The court relies heavily on Brown v. Hughes, 894 F.2d 1533 (11th Cir.1990), for the proposition that any delay in providing medical care for serious medical needs is unconstitutional. That case involved an inmate who suffered a broken foot in a jail-cell fight. Jailers waited six hours to take him to the hospital, by which time his foot was so swollen that doctors had to wait eleven days to put a cast on it. Brown cites several of our older cases for the proposition that “[wjhen prison guards ignore without explanation a prisoner’s serious medical condition that is known or obvious to them, the trier of fact may infer deliberate indifference.” 894 F.2d at 1538 (citations omitted).

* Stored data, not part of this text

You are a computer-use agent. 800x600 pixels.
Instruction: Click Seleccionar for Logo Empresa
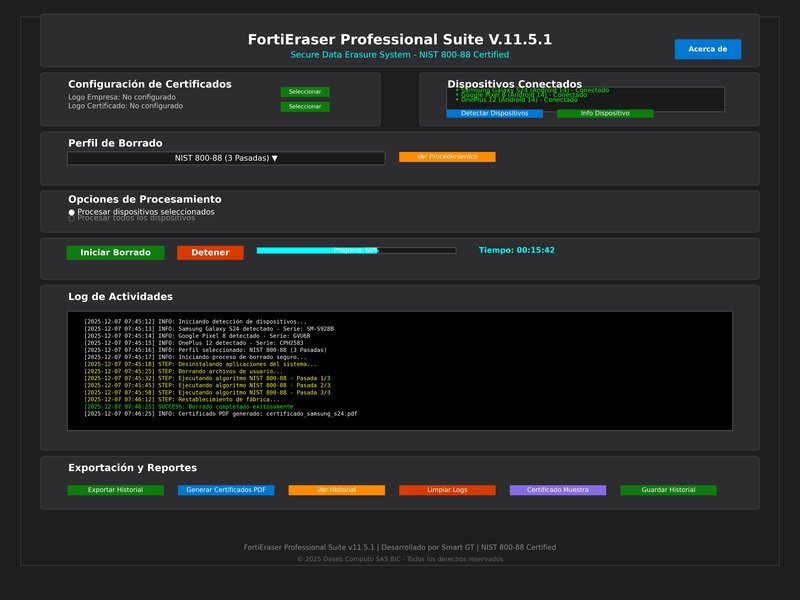(x=304, y=92)
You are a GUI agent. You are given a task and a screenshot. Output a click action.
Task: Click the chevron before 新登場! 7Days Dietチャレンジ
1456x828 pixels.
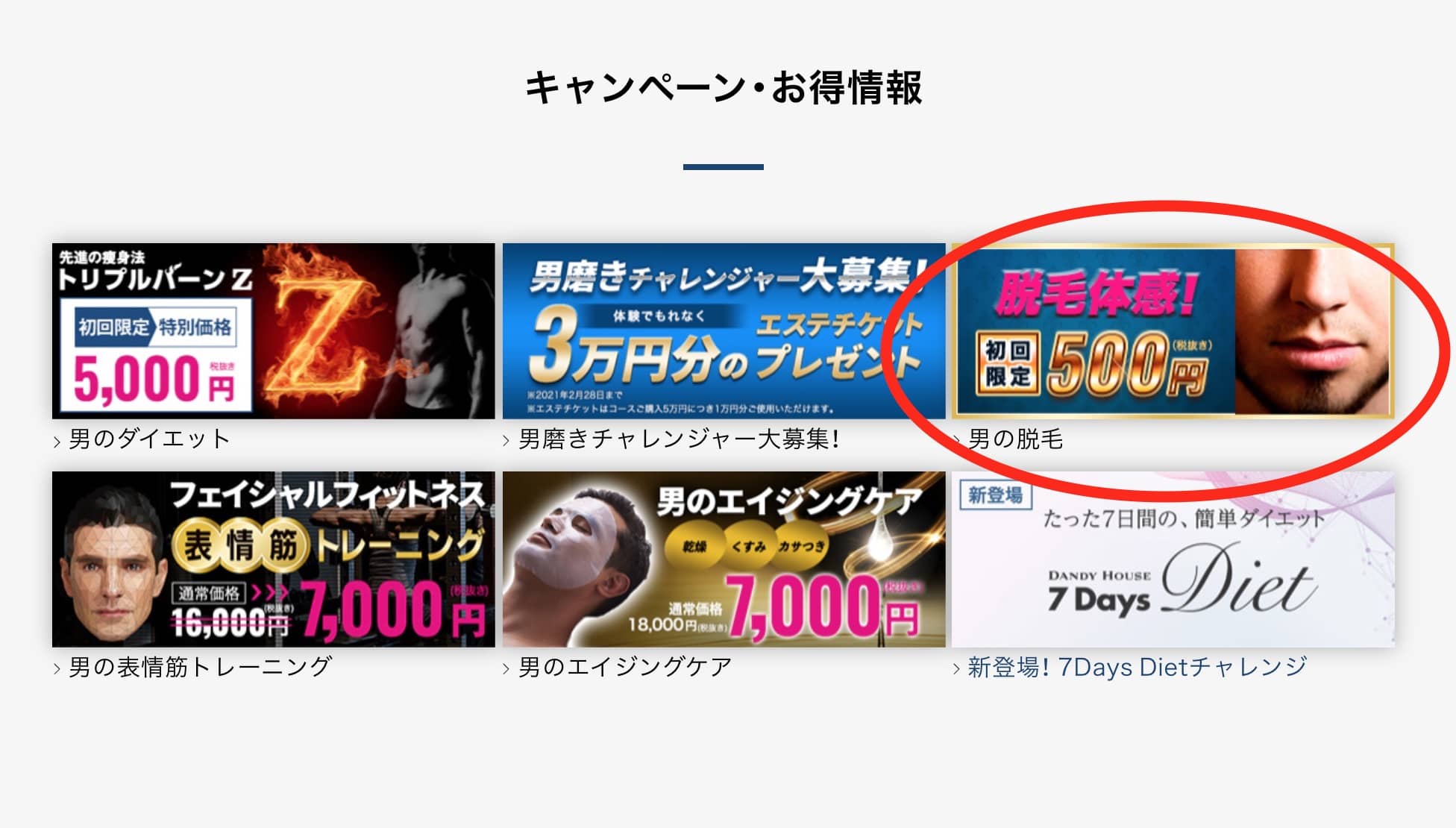point(957,670)
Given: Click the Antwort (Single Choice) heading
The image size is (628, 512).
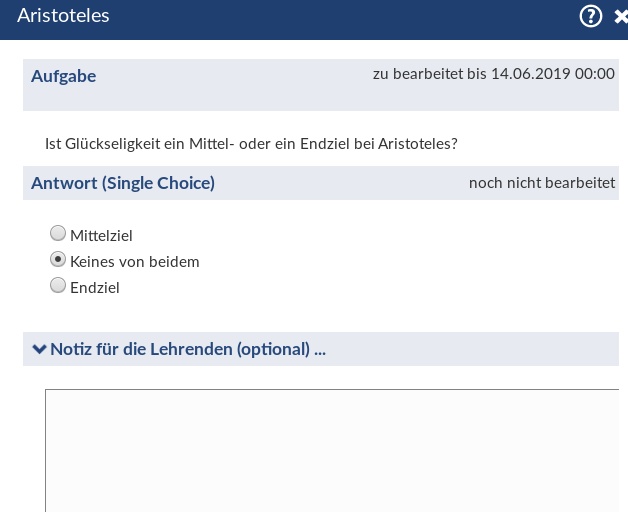Looking at the screenshot, I should pos(122,183).
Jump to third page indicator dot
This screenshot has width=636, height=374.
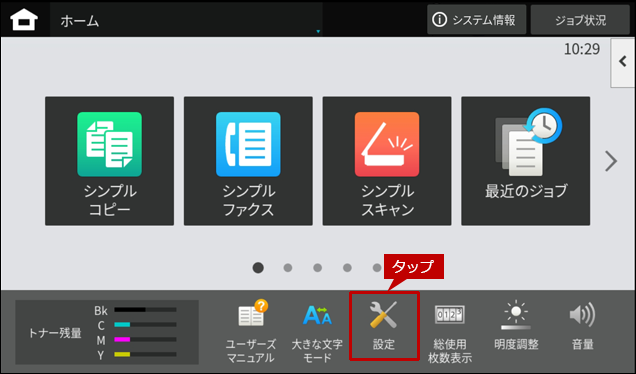pyautogui.click(x=318, y=268)
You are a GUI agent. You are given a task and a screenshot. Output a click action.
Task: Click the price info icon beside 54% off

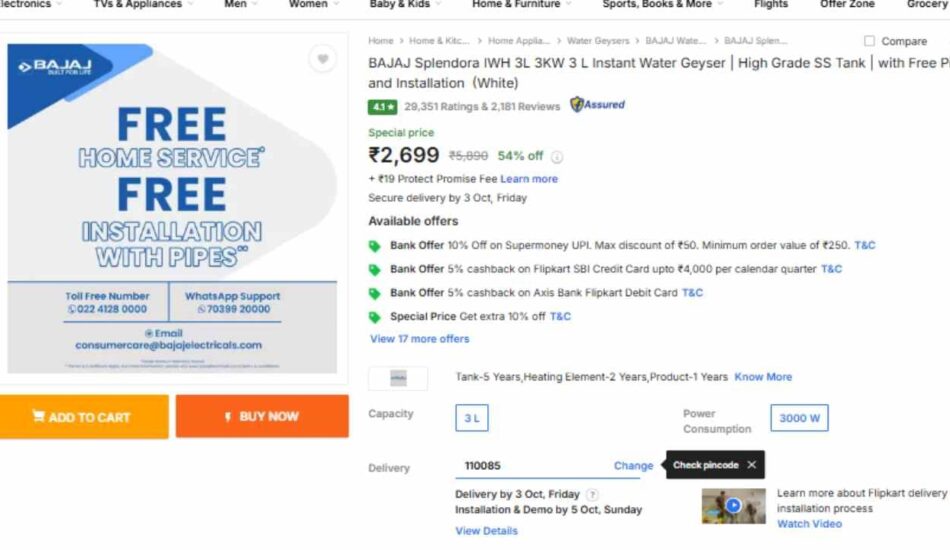click(557, 156)
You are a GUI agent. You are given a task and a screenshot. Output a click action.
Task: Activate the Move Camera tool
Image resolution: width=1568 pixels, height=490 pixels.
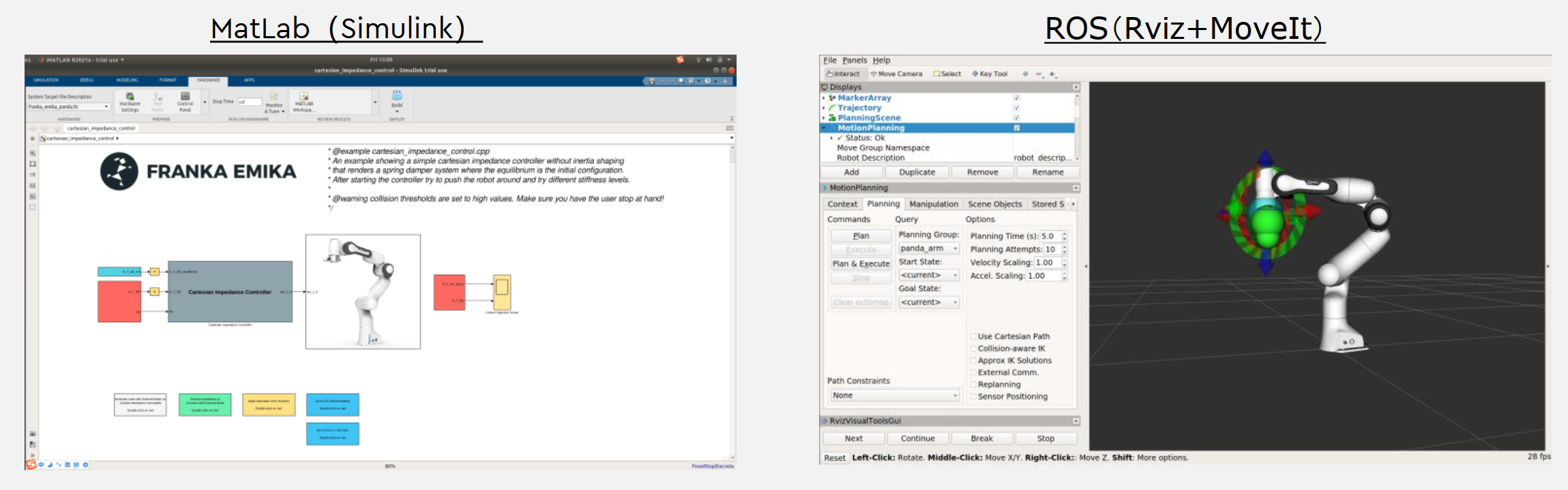tap(896, 74)
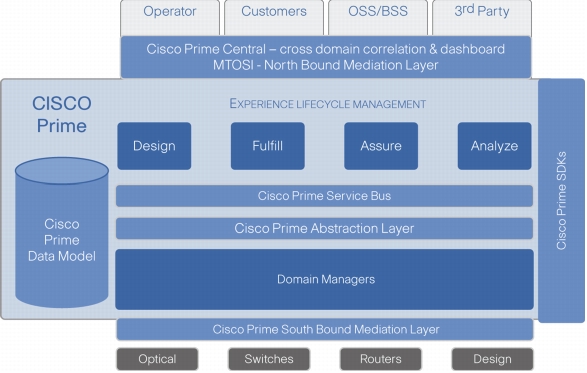Image resolution: width=587 pixels, height=373 pixels.
Task: Select the Fulfill block
Action: click(x=268, y=146)
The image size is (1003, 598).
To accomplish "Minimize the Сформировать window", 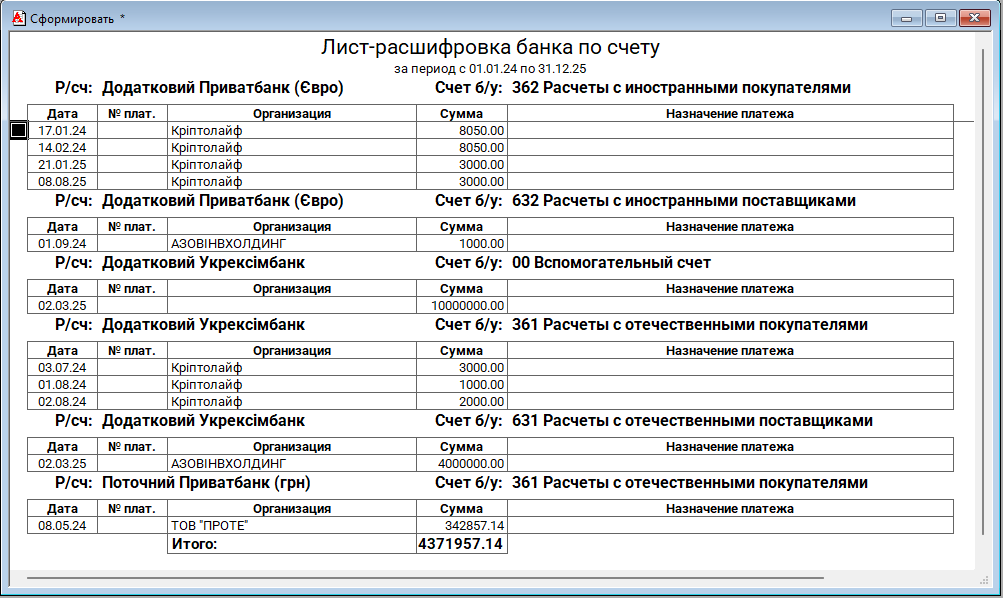I will pyautogui.click(x=908, y=17).
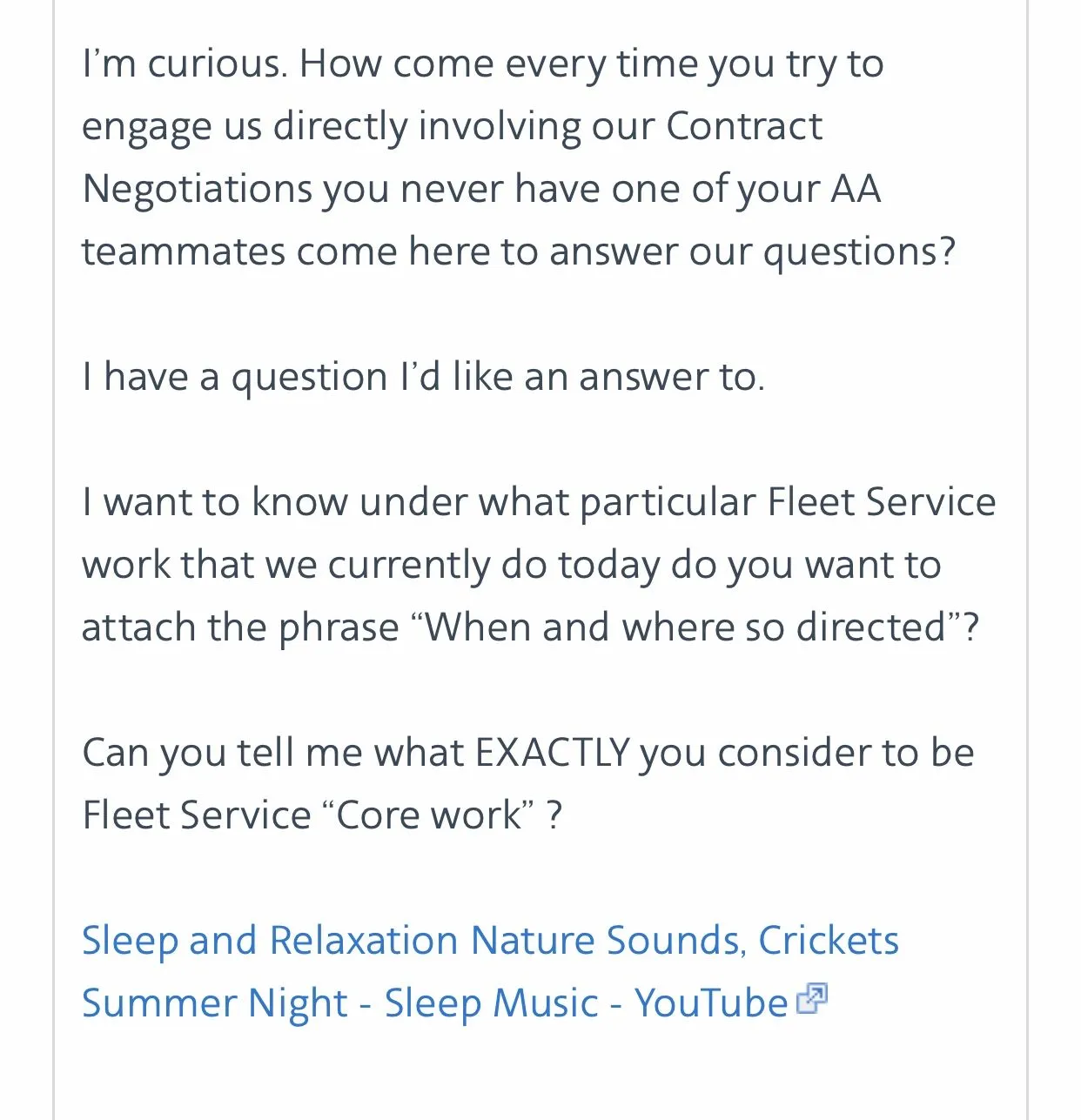Click the words "particular Fleet Service"
This screenshot has width=1081, height=1120.
787,503
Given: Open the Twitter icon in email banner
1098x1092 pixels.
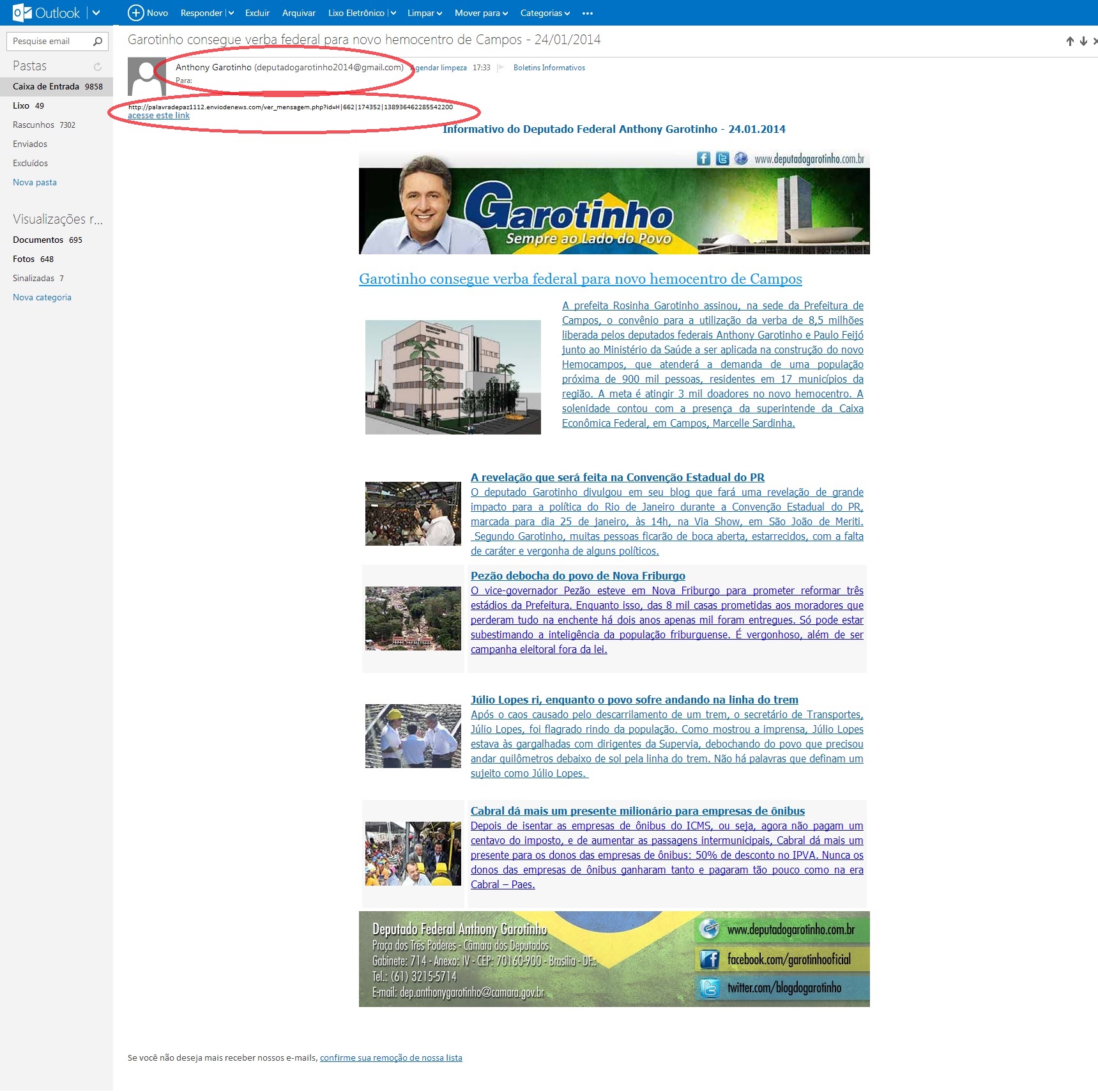Looking at the screenshot, I should [x=722, y=158].
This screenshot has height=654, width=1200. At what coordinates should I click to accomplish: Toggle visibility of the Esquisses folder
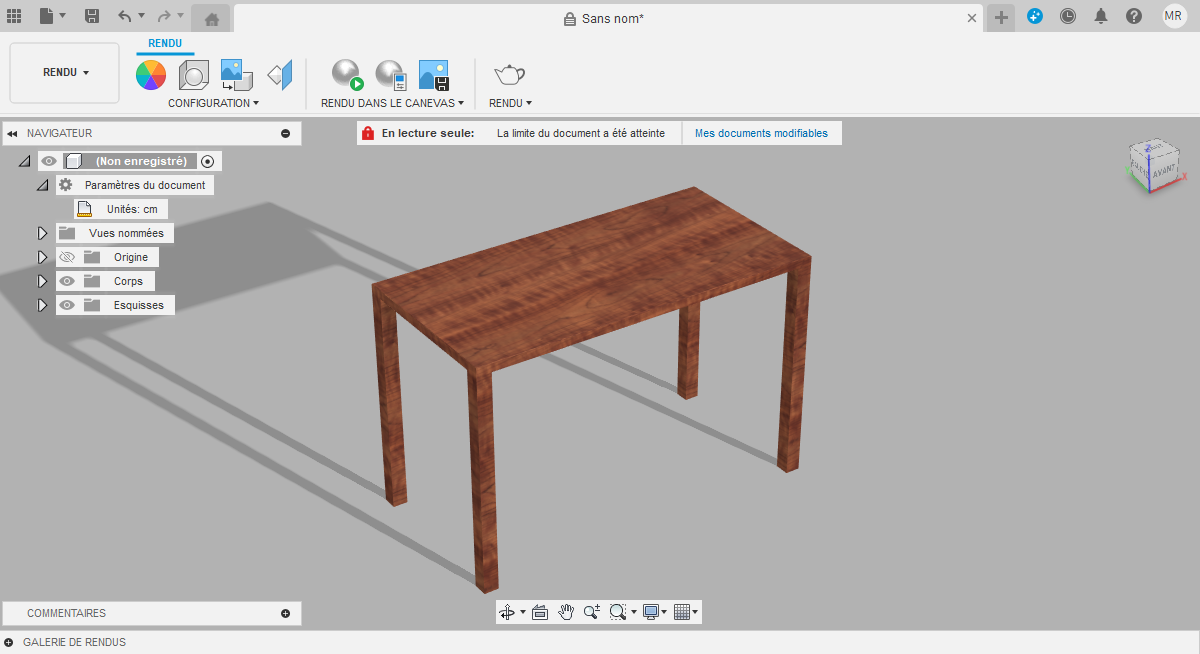click(x=66, y=305)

Neither the statement that “[any] delay, no matter how brief,” id., nor-the statement quoted at the end of the preceding paragraph, was necessary to a holding regarding a six-hour delay in tending to a broken foot that resulted in swelling of such magnitude that eleven days had to pass before a cast¿could be put on. Brown is clearly distinguishable on its facts. First, the delay in Brown was six hours; the delay here was fifteen minutes. Second, the medical condition of the inmate in Brown worsened because of the delay. When Miami Fire-Rescue arrived fifteen minutes after Rousseau shot Valderrama, Valderrama was alert, conscious, responsive, had stable vital signs, and had a “hemorrhage-not dangerous” with “no signs of distress.” (DE93-15 [Miami Fire-Rescue Patient Care Report]).

IV. Conclusion

The court’s opinion that Rousseau and Smith intentionally delayed medical care for Valderrama so Rousseau could fabricate his own story is of the court’s own making. I dissent. I would reverse the district court’s denial of qualified immunity in favor of Rousseau and Smith because the record does not support the conclusion that Rousseau and Smith were deliberately indifferent to Valderrama’s serious medical needs.

. From beginning to end, this exchange took 21 seconds.

. I note that the duration of the cover-up . alleged in Valderrama’s Fourth Amended Complaint, his summary judgment papers, and his brief to this court is much longer than three minutes, thirty-three seconds. The court, however, focuses only on that brief window about which the record reveals nothing of any substance.